The OVA500 study enrolled 494 patients and focused on two particularly challenging subgroups – women with early-stage ovarian cancer, where approximately half of patients have a normal CA125 level, and pre-menopausal women, where the incidence of ovarian cancer is low and incidence of benign cysts is high.
“A key goal of the study was to investigate the challenging pre-menopausal setting, where benign cysts have a high incidence and early-stage cancer often goes undetected,” Chief Executive Gail Page said.
The test had 94% sensitivity in the pre-menopausal group, and 91% sensitivity in the early-stage ovarian cancer group. Overall, the test showed 96% sensitivity.
OVA1 also had a negative predictive value of 98%.
“OVA1 sensitivity and negative predictive value in the OVA500 study met or exceeded the levels reported in the pivotal trial, and confirmed the ability of OVA1 to detect a broad range of ovarian cancer subtypes,” said Page in a company statement.

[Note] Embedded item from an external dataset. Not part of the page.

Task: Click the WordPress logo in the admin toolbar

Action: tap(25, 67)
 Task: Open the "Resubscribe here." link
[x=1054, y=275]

“Detection of a broad range of cancer subtypes is essential in triage, since it directly increases overall sensitivity and decreases the likelihood of finding a malignancy in patients with a low-risk assessment,” Page added.
Further details from the study have been submitted for peer-reviewed publication and presentation. Vermillion said it plans to utilize important findings like these as a tool to continue driving adoption and reimbursement of OVA1.